Was the “puzzle reset” rule effective against duplicated work?

Mostly. But there were several instances where a player, after submitting a solution, restarted the puzzle and rebuilt almost the exact same solution from scratch!

The puzzle reset rule was intended to force players to make multiple distinct designs. Without this rule, we were afraid that each player would make only a single 10,000 point solution, and then repeatedly submit it with trivial changes. In effect, this would boost their competition standing without actually making a meaningful scientific contribution.

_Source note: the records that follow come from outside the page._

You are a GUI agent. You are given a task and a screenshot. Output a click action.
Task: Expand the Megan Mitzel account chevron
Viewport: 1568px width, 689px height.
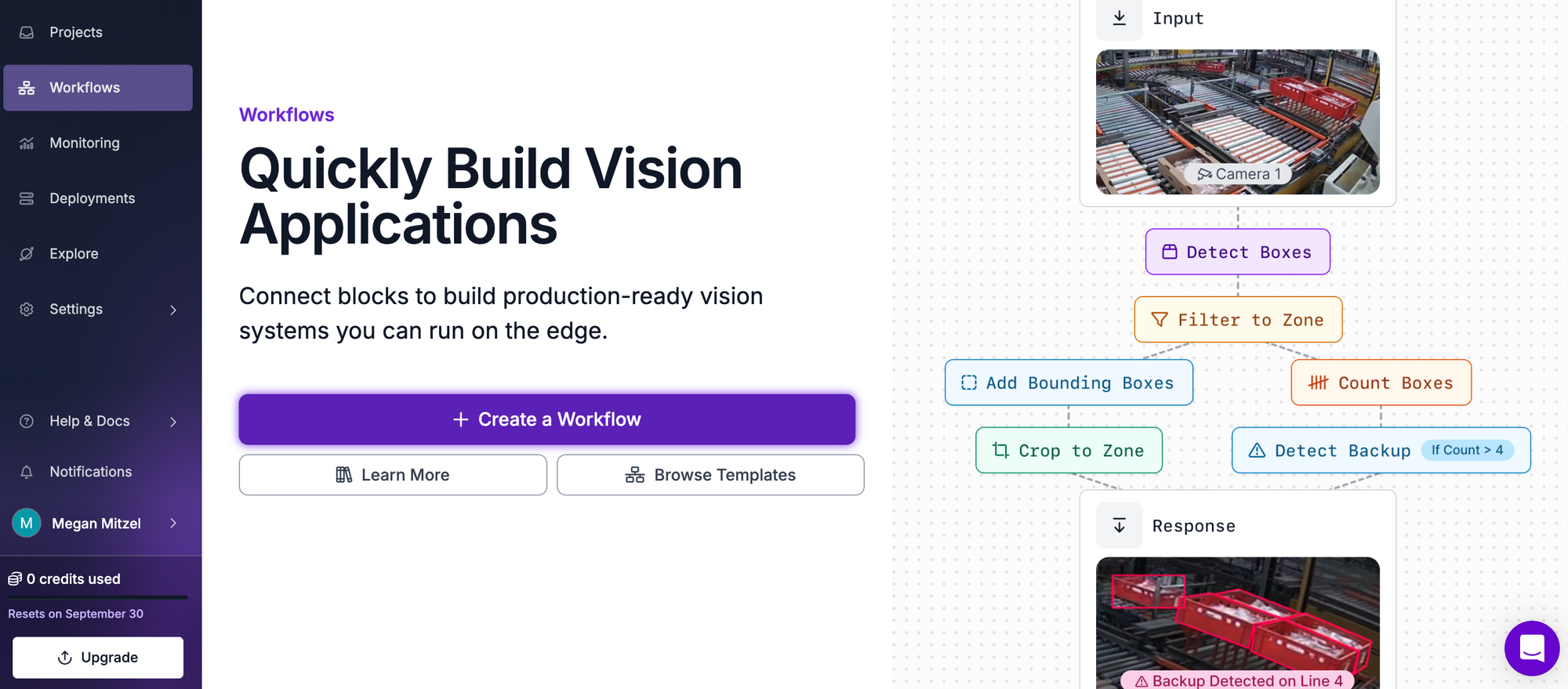[173, 523]
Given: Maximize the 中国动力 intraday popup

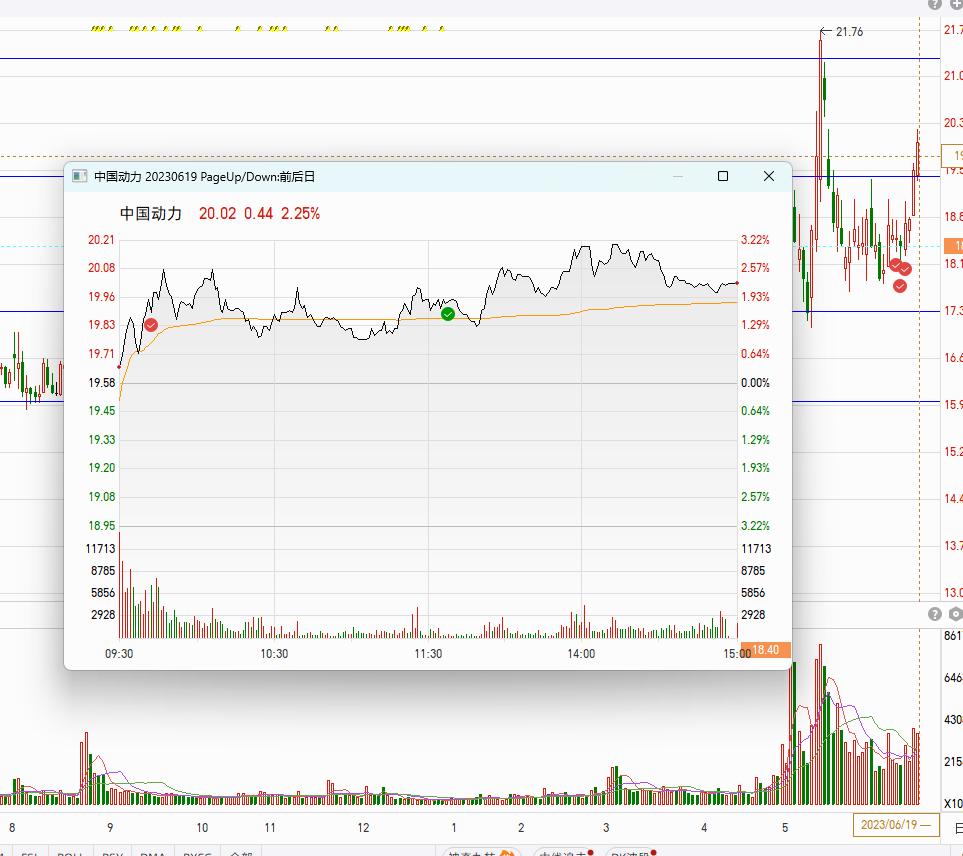Looking at the screenshot, I should click(x=723, y=177).
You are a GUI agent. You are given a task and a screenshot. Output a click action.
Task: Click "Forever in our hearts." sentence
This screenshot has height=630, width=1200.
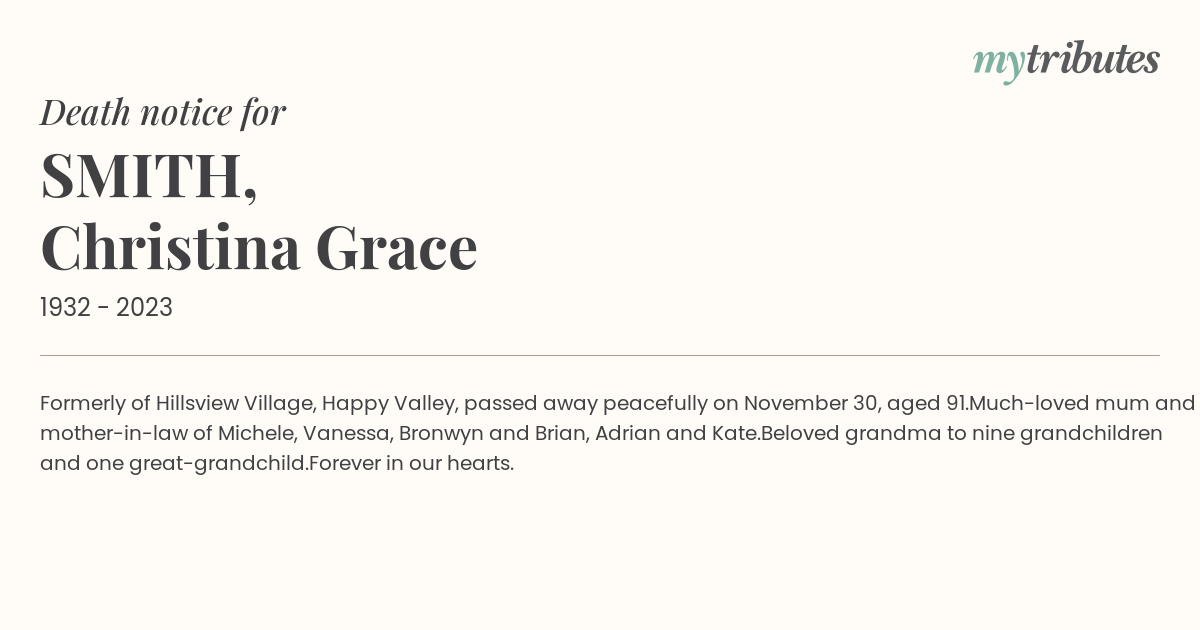tap(412, 463)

Nevertheless, there were some cases where a player submitted two valid solutions with almost the exact same sequence and structure, even though they were designed completely independently after a puzzle reset. This strategy circumvents the purpose of the puzzle reset rule. If we want a reward system that accurately reflects the scientific contribution of each player, we will need to make some changes to the system used in this competition.

A successful experiment

Congratulations again to our champion LociOiling and all of the players who participated in the competition!

One thing that is still missing from this analysis is player feedback. We invite all players (participants and observers) to leave a comment below with your thoughts about this competition. Was gameplay significantly different than in normal puzzles? Did you enjoy it more or less? Do you have suggestions that would make this kind of competition more fun, or more productive?

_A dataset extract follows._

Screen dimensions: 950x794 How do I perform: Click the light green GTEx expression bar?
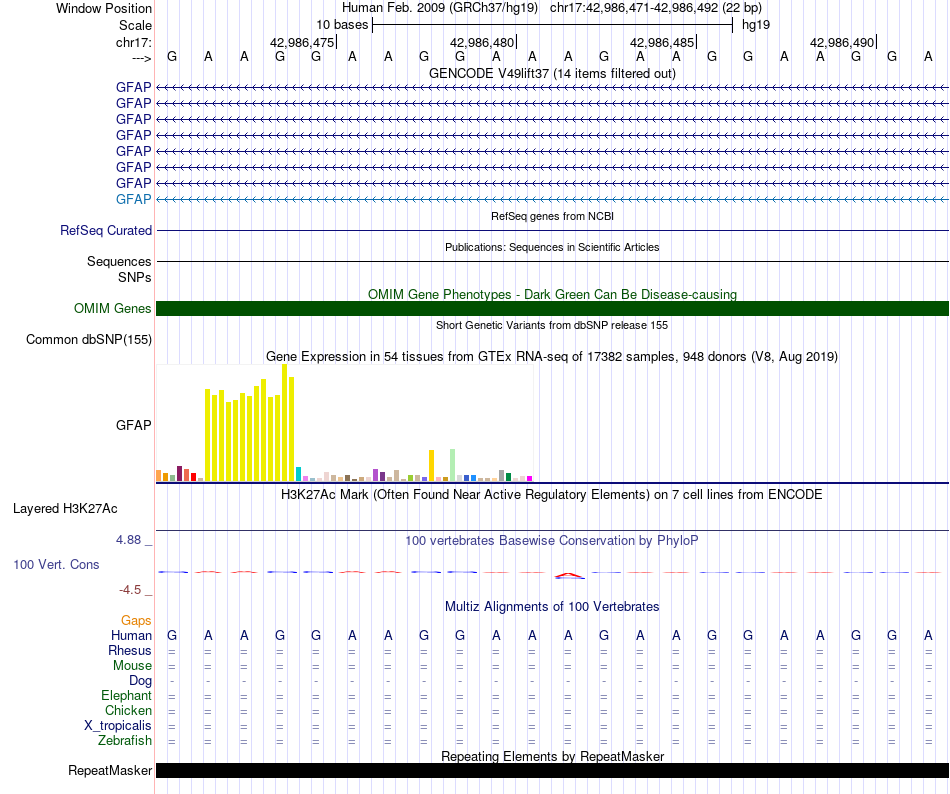453,465
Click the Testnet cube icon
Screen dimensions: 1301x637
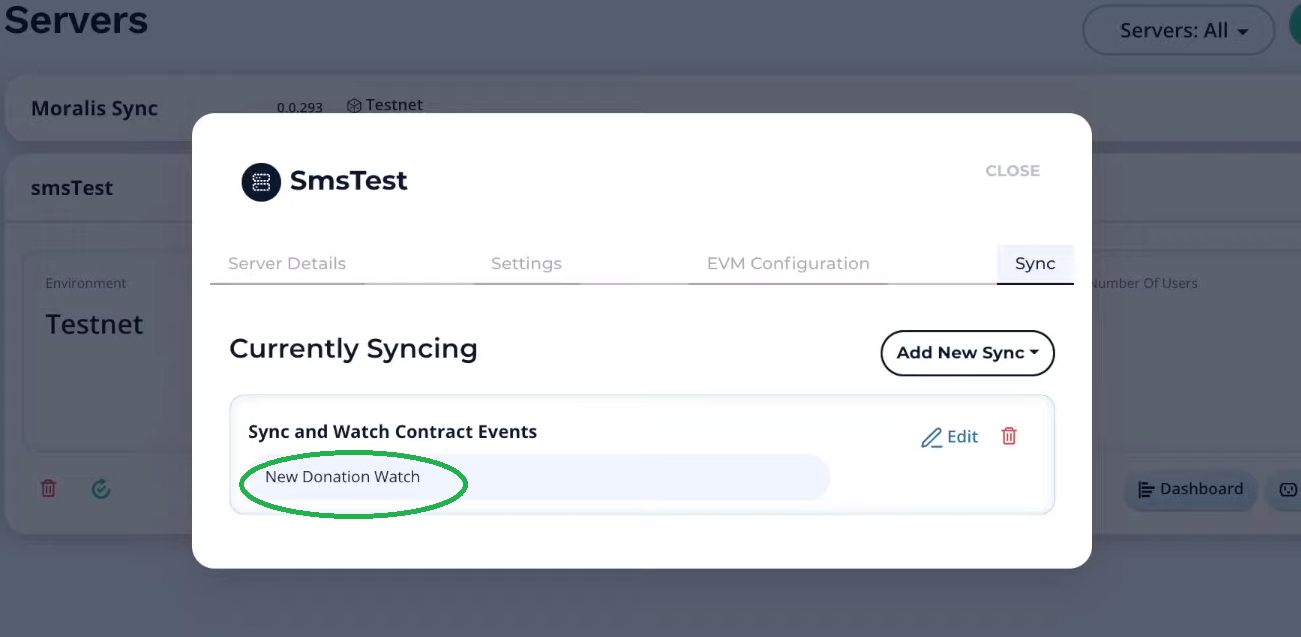pyautogui.click(x=353, y=105)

Keep up the great folding, and practice your binder design skills in the latest Puzzle 1973: Tie2 Binder Design: Round 1!

BootsMcGraw Lv 1

"…there were some cases where a player submitted two valid solutions with almost the exact same sequence and structure, even though they were designed completely independently after a puzzle reset."

Considering that I submitted eight valid solutions and was credited for only seven, I am going to guess this was the case.

Does anyone have a script that compares two solutions to see how much they have in common? I might have spent that entire evening developing another design, had I known.

BootsMcGraw Lv 1

I made at least thirteen attempts to meet the 10K minimum score; not all were successful. The ONLY solutions I had that met the minimum score for submission had the full DDG and SC and one or fewer BUNS and one or fewer bad loops (but not both BUNS and bad loops).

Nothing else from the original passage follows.